WORK INSTRUCTION: Among the entries below, how many lines include "This"? Give the number alone.

MATERIALS PROVIDED:
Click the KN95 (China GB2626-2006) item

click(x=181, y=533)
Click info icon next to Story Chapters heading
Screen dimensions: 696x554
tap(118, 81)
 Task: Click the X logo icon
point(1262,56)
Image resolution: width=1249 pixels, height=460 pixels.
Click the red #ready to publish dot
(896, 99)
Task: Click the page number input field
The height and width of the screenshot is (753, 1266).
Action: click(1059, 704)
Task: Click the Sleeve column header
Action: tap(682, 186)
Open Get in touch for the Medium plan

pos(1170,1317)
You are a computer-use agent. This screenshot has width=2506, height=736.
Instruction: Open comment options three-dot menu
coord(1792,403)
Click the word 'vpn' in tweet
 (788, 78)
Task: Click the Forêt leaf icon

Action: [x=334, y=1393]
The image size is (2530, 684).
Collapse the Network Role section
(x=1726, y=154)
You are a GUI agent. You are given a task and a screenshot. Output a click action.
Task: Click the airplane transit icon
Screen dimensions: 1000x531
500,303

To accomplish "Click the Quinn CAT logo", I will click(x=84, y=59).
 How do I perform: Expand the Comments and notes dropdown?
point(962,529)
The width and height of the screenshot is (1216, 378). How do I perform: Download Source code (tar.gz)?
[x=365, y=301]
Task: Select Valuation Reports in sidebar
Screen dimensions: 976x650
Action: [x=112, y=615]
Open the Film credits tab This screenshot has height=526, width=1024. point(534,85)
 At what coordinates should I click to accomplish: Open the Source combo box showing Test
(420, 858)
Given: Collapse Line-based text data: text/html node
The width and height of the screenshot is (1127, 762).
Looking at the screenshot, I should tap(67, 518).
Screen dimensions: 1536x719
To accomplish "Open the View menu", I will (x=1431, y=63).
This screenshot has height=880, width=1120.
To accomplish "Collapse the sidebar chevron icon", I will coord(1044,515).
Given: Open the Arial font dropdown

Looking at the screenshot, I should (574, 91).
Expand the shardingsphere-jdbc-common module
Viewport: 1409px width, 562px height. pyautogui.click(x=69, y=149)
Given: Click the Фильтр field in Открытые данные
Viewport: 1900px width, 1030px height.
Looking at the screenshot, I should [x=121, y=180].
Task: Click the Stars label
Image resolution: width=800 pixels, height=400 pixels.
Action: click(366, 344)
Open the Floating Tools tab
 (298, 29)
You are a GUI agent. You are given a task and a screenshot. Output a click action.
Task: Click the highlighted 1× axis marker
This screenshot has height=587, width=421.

EXERCISE OUTPUT: 4